By Amy Goodman, Democracy Now, October 13, 2014
Malala Yousafzai speaking |
I speak to Socialist Seattle City Councilmember Kshama Sawant about the awarding of the Nobel Peace Prize to Pakistani education activist Malala Yousafzai, who has expressed support for socialism. In 2012, Yousafzai was shot in the head by a Taliban gunman who boarded her school bus, but she survived and continued to campaign for the rights of girls to go to school. While she was recovering in England, she sent a message to a meeting of Pakistani Marxists in Lahore that "I am convinced Socialism is the only answer and I urge all comrades to take this struggle to a victorious conclusion. Only this will free us from the chains of bigotry and exploitation." "I think she’s right on the mark," Sawant responds. "All the places which have been the target of brutal imperialism from the West … where is the solution to all of this? The only solution can be on the basis of rejecting capitalism." Sawant also comments on the Indian child labor rights Kailash Satyarthi, who was jointly awarded this year’s Nobel Peace Prize with Yousafzai.
AMY GOODMAN: I wanted to switch gears a little bit to get your comment on the youngest-ever winner of the Nobel Peace Prize, the Pakistani education activist Malala Yousafzai. It was announced on Friday. She’s 17 years old. In 2012, she was shot in the head by a Taliban gunman who boarded her school bus. She survived and continued to campaign for the rights of girls to go to school. While she was recovering in England, she sent a message to a meeting of Pakistani Marxists in Lahore. She wrote, quote, "I am convinced Socialism is the only answer and I urge all comrades to take this struggle to a victorious conclusion. Only this will free us from the chains of bigotry and exploitation." Now, a lot was made of the youngest Nobel Peace Prize nominee, or the announcement on Friday—she’s not just the nominee; she will win this award on December 10th. But there wasn’t much reference to this quote. Can you talk about it, Kshama Sawant, as a Socialist, the first Socialist city councilmember in Seattle in, what, a century?
KSHAMA SAWANT: That’s a very important question. And in fact, first of all, let me start by saying that I am so humbled and just absolutely stunned and impressed by how courageous this very young woman has been, against all the odds and, you know, fighting not only for her own right to education and her right to an identity as a woman, but using her platform to bring about attention to the many, many children, young children, especially girl children, who are struggling for survival and for their rights. And I think that she might be—I mean, I’m not sure, but it seems to me she might be the first socialist who has been given a Nobel Prize since Albert Einstein. He won a Nobel for physics, and I think very few people know that he was a socialist. Same with Helen Keller, she was a Socialist. And these stories are not told, because most of the media is dominated by the very system which needs to keep these stories buried, because it will end up empowering people. I mean, imagine how empowering this is going to be to young people everywhere to know that Malala Yousafzai has expressed solidarity with the idea of socialism.

WRITTEN PROBLEM 1. Arrange the entries below as a numbered list and leave out any blank lines.

DATASET ROWS.
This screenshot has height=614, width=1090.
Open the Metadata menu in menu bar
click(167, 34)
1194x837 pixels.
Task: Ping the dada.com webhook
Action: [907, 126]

WRITTEN PROBLEM 2. Using the interview about Malala Yousafzai's Nobel Peace Prize, decide whether each statement agrees with the text. Answer yes or no for each, and quote the deciding words from the text. (a) Yousafzai was 17 years old when the prize was announced. (b) Yousafzai will receive the award on December 10th. (c) Sawant says Albert Einstein won a Nobel for chemistry.

EXERCISE OUTPUT 1.
1. This screenshot has height=614, width=1090.
2. Open the Metadata menu in menu bar
3. click(167, 34)
4. 1194x837 pixels.
5. Task: Ping the dada.com webhook
6. Action: [907, 126]

EXERCISE OUTPUT 2.
(a) Yes: "She’s 17 years old."
(b) Yes: "she will win this award on December 10th."
(c) No: "He won a Nobel for physics"